## Stored data entries:

§ §

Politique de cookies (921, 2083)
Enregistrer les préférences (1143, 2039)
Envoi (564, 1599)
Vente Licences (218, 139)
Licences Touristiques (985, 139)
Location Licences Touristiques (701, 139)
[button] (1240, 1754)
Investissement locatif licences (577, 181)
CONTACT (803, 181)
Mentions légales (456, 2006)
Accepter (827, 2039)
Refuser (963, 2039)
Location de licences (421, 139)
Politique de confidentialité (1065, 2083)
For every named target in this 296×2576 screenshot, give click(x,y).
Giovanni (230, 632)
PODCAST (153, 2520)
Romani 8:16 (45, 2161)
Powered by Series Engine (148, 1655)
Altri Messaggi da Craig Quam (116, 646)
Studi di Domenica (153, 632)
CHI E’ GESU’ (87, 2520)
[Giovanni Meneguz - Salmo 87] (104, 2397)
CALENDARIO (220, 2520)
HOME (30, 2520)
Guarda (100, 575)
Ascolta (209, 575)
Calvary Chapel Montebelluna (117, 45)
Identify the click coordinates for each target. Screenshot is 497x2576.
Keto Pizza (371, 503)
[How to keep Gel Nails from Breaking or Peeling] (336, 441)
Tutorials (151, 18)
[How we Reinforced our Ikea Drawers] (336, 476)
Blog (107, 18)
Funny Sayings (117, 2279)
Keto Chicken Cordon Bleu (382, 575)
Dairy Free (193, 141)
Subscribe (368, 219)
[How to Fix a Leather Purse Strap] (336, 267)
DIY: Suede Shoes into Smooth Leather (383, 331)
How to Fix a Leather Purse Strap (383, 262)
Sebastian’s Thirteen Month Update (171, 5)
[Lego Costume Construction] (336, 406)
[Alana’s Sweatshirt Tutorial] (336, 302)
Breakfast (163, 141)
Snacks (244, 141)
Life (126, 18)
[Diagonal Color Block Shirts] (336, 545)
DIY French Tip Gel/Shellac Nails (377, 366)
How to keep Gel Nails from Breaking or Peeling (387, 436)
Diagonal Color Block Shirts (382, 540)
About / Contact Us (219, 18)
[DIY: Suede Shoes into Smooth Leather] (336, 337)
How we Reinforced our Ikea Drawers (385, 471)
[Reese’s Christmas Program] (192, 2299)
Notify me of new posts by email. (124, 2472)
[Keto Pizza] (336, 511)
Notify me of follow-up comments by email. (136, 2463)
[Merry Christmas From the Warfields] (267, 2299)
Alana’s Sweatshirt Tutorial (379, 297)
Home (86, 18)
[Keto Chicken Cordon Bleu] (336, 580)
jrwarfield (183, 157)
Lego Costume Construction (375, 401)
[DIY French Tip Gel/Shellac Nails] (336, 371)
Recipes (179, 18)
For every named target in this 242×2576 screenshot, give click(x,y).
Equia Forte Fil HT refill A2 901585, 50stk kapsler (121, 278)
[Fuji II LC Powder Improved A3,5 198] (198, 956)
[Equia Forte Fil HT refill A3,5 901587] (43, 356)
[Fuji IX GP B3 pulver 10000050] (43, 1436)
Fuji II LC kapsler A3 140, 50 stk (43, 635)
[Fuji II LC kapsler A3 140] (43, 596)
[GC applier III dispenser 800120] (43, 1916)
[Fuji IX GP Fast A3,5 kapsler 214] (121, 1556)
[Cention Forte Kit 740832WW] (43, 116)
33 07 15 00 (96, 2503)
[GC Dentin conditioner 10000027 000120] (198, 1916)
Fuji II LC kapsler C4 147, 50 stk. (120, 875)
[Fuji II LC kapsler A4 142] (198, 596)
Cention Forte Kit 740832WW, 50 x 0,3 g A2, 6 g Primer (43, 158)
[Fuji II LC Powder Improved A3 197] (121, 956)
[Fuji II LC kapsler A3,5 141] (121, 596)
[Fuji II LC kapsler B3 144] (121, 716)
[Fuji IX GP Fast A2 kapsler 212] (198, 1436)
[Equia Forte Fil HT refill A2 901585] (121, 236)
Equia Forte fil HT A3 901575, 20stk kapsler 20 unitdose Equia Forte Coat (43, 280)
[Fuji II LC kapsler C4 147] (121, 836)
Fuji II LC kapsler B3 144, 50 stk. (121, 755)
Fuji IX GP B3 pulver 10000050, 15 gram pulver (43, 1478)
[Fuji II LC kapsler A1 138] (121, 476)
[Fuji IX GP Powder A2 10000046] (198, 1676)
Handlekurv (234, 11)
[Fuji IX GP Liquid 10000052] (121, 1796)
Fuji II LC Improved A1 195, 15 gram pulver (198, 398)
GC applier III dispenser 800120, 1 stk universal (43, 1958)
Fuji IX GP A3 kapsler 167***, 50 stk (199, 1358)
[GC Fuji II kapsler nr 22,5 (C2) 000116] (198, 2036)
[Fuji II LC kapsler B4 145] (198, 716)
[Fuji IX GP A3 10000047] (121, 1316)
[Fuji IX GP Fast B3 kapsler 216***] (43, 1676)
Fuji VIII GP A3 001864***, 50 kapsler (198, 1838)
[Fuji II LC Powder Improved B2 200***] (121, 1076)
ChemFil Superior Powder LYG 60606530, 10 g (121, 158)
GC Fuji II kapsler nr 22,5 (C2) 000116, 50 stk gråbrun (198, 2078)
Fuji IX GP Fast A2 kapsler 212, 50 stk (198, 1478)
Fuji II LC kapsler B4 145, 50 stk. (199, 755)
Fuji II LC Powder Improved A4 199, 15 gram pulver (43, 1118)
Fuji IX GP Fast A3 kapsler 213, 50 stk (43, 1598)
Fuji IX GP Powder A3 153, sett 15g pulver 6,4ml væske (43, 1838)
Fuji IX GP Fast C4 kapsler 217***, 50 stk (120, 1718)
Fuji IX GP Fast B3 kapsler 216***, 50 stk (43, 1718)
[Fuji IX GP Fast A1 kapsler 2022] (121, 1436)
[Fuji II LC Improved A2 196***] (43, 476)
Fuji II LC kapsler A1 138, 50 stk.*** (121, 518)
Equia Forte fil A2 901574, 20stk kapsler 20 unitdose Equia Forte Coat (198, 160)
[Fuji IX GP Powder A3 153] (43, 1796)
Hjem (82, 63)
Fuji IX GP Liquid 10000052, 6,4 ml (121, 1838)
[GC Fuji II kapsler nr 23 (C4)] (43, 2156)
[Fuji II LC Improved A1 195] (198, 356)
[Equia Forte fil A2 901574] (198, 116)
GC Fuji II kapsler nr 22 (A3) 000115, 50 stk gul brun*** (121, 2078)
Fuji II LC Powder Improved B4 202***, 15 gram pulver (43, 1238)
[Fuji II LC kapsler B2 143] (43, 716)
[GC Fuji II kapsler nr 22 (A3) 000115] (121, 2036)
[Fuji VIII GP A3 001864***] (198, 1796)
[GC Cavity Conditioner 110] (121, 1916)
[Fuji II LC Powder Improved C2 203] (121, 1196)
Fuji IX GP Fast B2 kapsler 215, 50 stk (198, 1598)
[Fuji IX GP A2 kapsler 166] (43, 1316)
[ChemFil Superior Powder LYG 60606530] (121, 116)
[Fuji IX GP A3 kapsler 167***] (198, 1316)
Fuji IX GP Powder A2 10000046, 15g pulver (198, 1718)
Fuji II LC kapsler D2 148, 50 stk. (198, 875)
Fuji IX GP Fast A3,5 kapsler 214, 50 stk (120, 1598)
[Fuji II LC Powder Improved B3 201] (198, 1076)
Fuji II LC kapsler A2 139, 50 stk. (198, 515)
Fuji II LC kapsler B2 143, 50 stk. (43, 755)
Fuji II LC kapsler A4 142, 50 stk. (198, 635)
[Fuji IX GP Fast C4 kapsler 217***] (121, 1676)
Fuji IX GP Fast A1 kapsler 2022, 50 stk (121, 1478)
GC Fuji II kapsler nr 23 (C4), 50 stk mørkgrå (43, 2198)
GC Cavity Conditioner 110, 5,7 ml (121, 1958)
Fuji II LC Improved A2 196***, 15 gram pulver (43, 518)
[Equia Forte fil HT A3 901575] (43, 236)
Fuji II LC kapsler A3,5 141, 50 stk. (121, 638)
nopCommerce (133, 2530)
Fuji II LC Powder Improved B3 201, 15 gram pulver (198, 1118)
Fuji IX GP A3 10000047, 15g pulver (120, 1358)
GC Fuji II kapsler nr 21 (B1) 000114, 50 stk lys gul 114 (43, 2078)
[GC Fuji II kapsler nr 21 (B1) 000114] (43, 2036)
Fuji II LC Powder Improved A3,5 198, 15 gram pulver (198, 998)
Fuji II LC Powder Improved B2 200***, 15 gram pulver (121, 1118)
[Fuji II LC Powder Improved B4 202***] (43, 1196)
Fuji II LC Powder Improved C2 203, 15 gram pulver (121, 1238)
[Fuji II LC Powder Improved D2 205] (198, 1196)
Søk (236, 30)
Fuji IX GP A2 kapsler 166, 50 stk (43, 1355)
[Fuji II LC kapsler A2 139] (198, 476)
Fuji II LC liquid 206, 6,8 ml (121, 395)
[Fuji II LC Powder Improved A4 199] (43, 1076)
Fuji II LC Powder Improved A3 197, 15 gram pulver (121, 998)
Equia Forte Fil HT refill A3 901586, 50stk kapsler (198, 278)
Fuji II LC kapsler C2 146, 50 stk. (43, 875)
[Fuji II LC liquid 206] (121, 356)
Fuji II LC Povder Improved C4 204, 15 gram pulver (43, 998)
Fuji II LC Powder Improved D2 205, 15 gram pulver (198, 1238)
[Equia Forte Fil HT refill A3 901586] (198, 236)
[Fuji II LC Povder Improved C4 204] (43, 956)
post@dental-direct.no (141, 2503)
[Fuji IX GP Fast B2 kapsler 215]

§ §

## Assigned task:
Would you retype exactly the lines above, from the line with "Fuji II LC kapsler B2 143, 50 stk. (43, 755)" to the line with "GC Cavity Conditioner 110, 5,7 ml (121, 1958)", with both end lines kept and nothing more?

## Task result:
Fuji II LC kapsler B2 143, 50 stk. (43, 755)
Fuji II LC kapsler A4 142, 50 stk. (198, 635)
[Fuji IX GP Fast C4 kapsler 217***] (121, 1676)
Fuji IX GP Fast A1 kapsler 2022, 50 stk (121, 1478)
GC Fuji II kapsler nr 23 (C4), 50 stk mørkgrå (43, 2198)
GC Cavity Conditioner 110, 5,7 ml (121, 1958)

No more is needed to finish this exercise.